Breve trama di “The Woman King”
Il film racconta le complesse vicende del Regno del Dahomey, oggi Repubblica del Benin, all’inizio del XIX secolo: un paese dove combattevano per il loro sovrano sia uomini sia donne. Nanisca (Viola Davis) è il comandante in capo di un’unità militare tutta al femminile, che nella lingua Fon è indicata come Agojie, Mino (le nostre madri) o Ahosi (mogli del re).
Il generale cerca di assistere il suo sovrano, Re Ghezo (interpretato da John Boyega), nella lotta contro l‘Impero Oyo e gli schiavisti europei, rappresentati in “The Woman King” da Santo Ferreira (Hero Fiennes Tiffin). Oltre alla Davis, grande interpretazione dell’attrice sudafricana Thuso Mbedu, che interpreta Nawi, guerriera dal ruolo molto importante nel film.
Le Amazzoni del Dahomey

Uno dei pregi più notevoli di “The Woman King” consiste nell’aver portato al cinema una vicenda africana poco nota al pubblico, ma di grande importanza storica. Le donne guerriero del Regno del Dahomey sono riuscite a conquistare un posto nell’immaginario collettivo del Benin, e non solo.
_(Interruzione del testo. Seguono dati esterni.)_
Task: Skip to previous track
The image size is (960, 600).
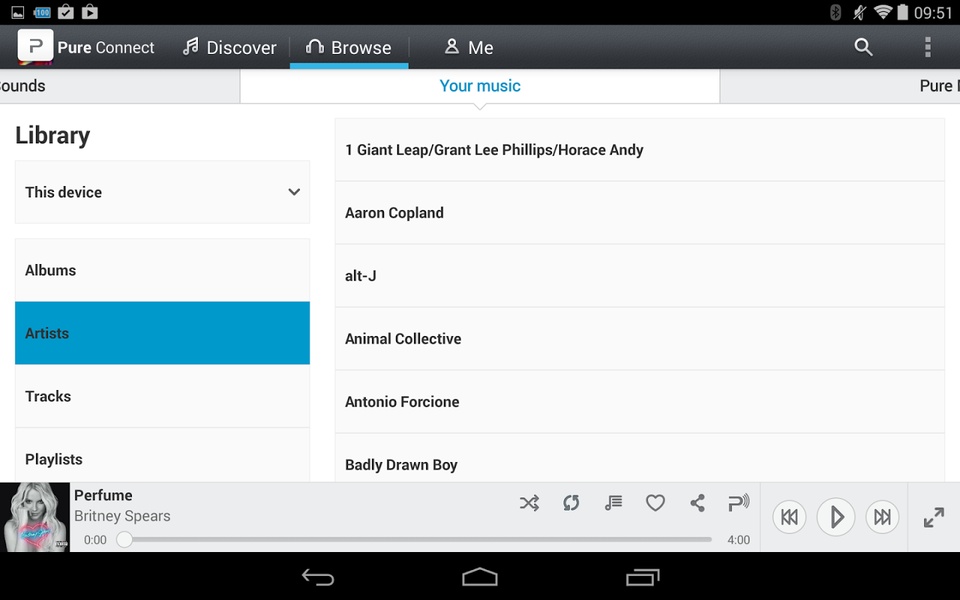Action: [789, 517]
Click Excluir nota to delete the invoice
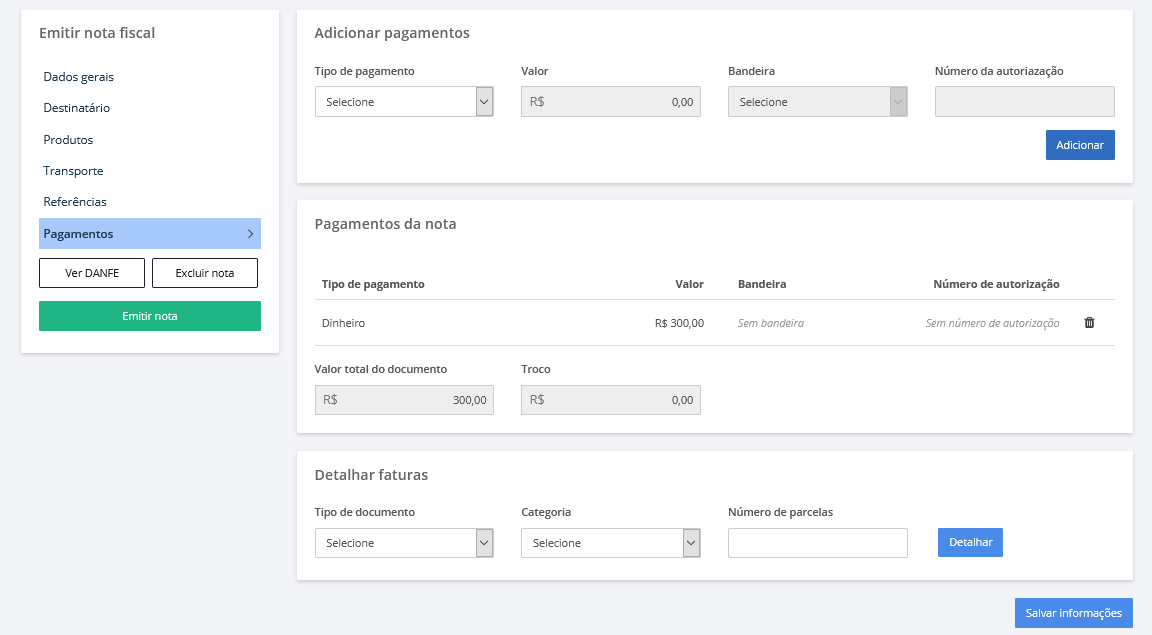The height and width of the screenshot is (635, 1152). click(x=204, y=272)
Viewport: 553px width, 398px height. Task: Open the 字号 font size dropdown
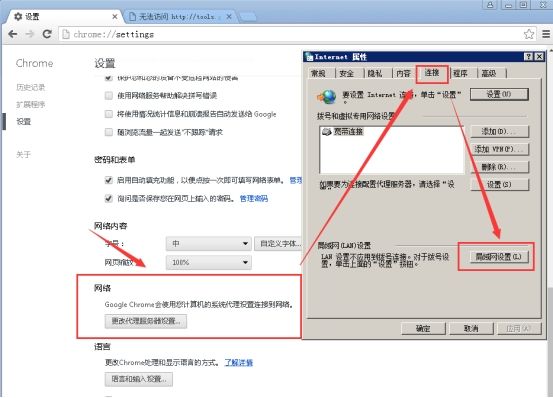(208, 244)
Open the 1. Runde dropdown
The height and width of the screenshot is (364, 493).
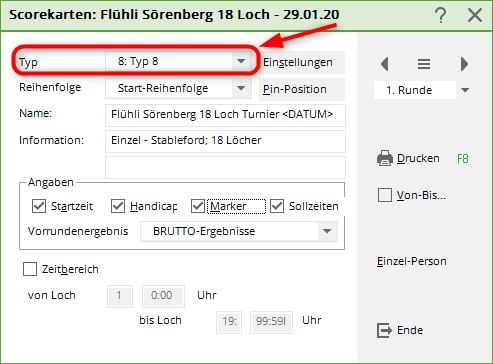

La storia delle Agojie è strettamente connessa al Dahomey: sembra che sia stato il terzo Re di quel grande regno africano, Houegbadja (sovrano dal 1645 al 1685) ad aver riunito il primo gruppo di guerriere, le gbeto, allo scopo di cacciare elefanti.
Il loro apogeo, come soldati, avvenne con Ghezo, Re dal 1818 al 1858, quando le Mino furono inviate a combattere con i paesi vicini, per bottino e schiavi da vendere agli europei. Le unità, costituite da donne addestrate sin da piccole, erano formate da cacciatrici, fucilieri, mietitrici, arcieri e artiglieri (utilizzavano fucili Winchester e cannoni).
Per addestrarsi dovevano prendere d’assalto campi trincerati con spine d’acacia e le donne più coraggiose erano segnalate con tre strisce di calce sulla coscia. L’esploratore britannico Richard Francis Burton, che conobbe ben le Amazzoni del Dahomey, riporta il discorso di una di loro, tenuto durante una parata militare nel 1850, che tradisce bene la loro forma mentis:
“Come il fabbro prende la barra di ferro e col fuoco ne cambia forma, così noi abbiamo mutato la nostra natura. Non siamo più donne, siamo uomini.”
Visto poi che diverse di loro non avevano marito (era vietato sposarsi durante il periodo di permanenza nell’esercito) si allestì per loro un gruppo di prostituti.
I bianchi combatterono contro questi temibili avversari durante la prima (1890) e la seconda (1892-1894) guerra franco-dahomeiana: i francesi vinsero per le armi più moderne ma rimasero completamente scioccati dall’impiego in guerra di queste disciplinate donne.
La Francia conquistò il Dahomey ma rimase affascinato da queste donne guerriere ricordate così bene in “The Woman King”.